Saturday, April 28, 2007

FAQ: All About Soap (All Natural Cosmetics)

Time for another FAQ since the stickies on my desktop are getting way over crowded. I guess this means I need to blog more! ;)

What is castile soap? And how is it different than conventional soap?

Castile (also spelled castille) originally meant a soap made with only olive oil (no other oils). Nowadays it usually means an olive oil soap or an olive oil blend soap (though I've seen soaps that call themselves castile that don't contain any olive oil, sometimes people just use this term to mean any natural soap). Castile soap can be liquid or in bar form.

Most commercial soaps are actually not soap, but either synthetic detergents or a blend of soap and synthetic detergents. The exception is Ivory (which is real soap but made with beef tallow, which I personally wouldn't use).

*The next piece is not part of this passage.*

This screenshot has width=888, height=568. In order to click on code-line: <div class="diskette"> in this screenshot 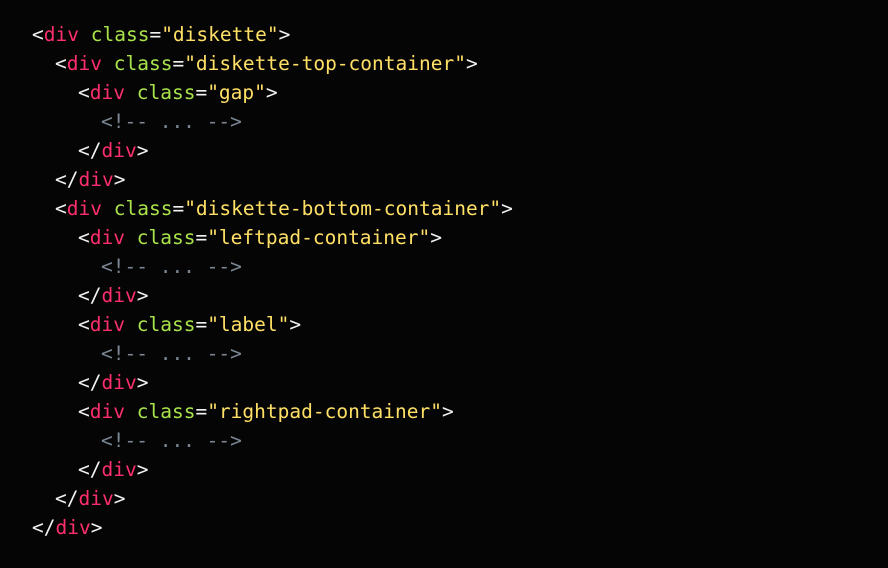, I will do `click(460, 34)`.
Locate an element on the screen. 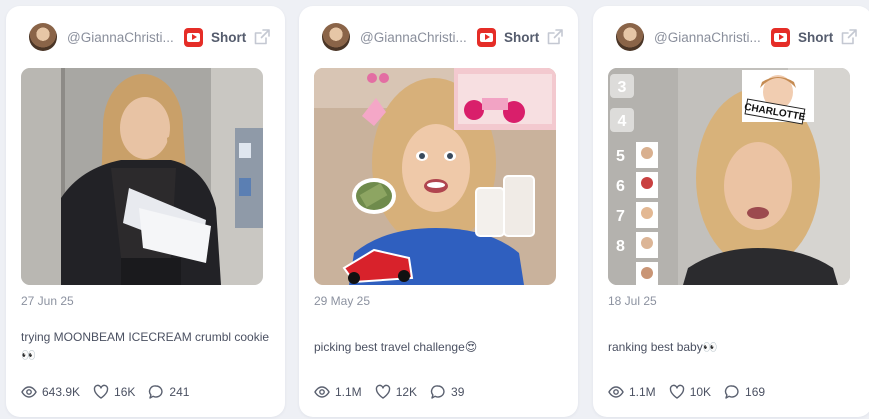 Image resolution: width=869 pixels, height=419 pixels. comments-stat: 241 is located at coordinates (168, 392).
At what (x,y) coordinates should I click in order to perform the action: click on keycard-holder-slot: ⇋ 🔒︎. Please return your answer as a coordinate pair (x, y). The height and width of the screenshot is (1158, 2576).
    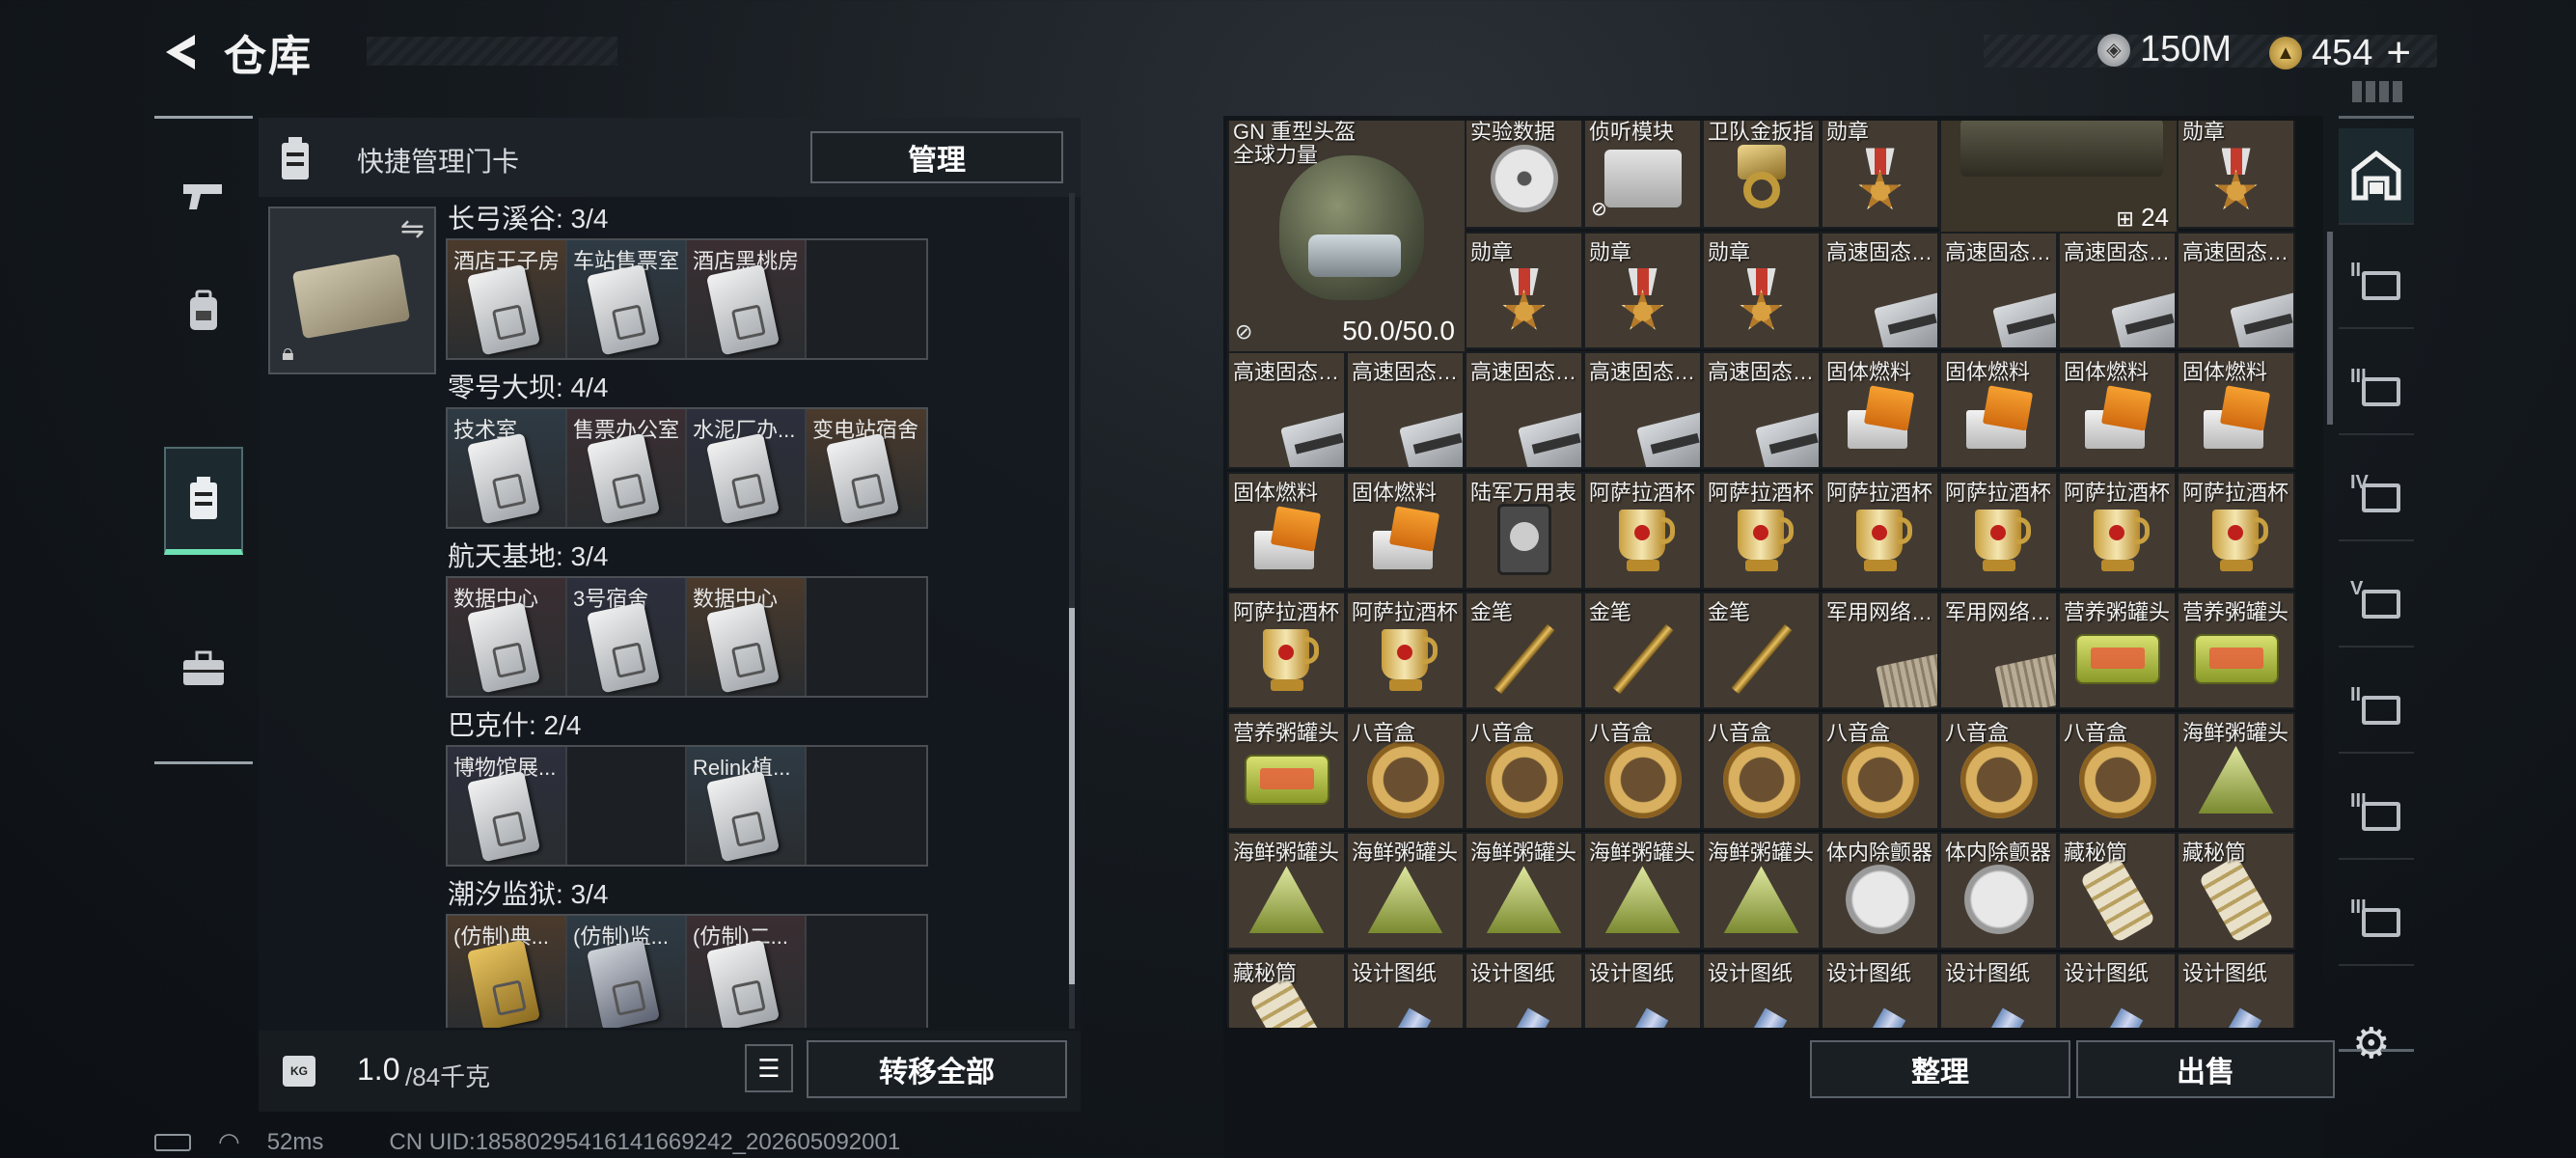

I can't seem to use soap on my face: why and also what can I use instead (my skin is really dry)?

While many people can use soap to cleanse their face, some people (especially with very dry skin) just finds that it removes too much of the skin's natural oils (sebum), and hence your skin's natural moisture barrier. It's also said to disrupt the natural acid barrier (however the acid barrier quickly re-establishes itself).

Though my skin is dehydrated (so water dry but can also get oily), I prefer using natural soap, but during colder/drier months, I like using soapwort or cold cream which cleans my skin but doesn't strip it as much as soap does.

For extra dry skin, you may prefer using a cleaning oil, cream cleanser/cold cream, or if you still want to use soap, try a liquid soap with things added like oils, aloe, hydrosols, glycerine, and other moisturizing ingredients. Liquid soap is usually less drying than bar soap because of all the added ingredients. Also some people like honey with or without clay (vegans may want to use agave; also for really dry skin, you may want to skip the clay).

I am allergic to all fragrances, including natural. Where can I get unscented soap?

Vermont Soap makes a nice unscented oats and aloe bar, and a butter bar. They are certified organic and are natural, and you can buy eco bricks of their soap (uncut block of soap, enough for 12 bars). Also check your local natural food store; many brands like Dr. Bronner's sell unscented soaps.

How do you color soap (in soap making)?

Well I haven't tried it myself but I know some people use things like titanium dioxide in soap (that what makes white melt and pour soap white) and I think I've read some people use micas etc. There might be more info about this is tkbtrading's website (a minerals, colorant supplier).

I've been hearing about shampoo bars, are they any good?

I love Heart of Iowa Soapworks. They also make my favorite facial soaps, and I love their shampoo bars.

Many people will need to use either a vinegar or herbal rinse with soap based shampoos. I personally prefer herbal rinses or cream conditioners, and after using shampoo bars and soap based shampoos for years no longer have funky hair syndrone, and sometimes don't even use hair rinses or conditioner (but I wash my hair every day).

The aloe fresh one is my favorite. I've tried other shampoo bars (from VT Soap and Burts Bees) and didn't like them because they left a film on my hair, but some people swear by them (and I like many of their other products).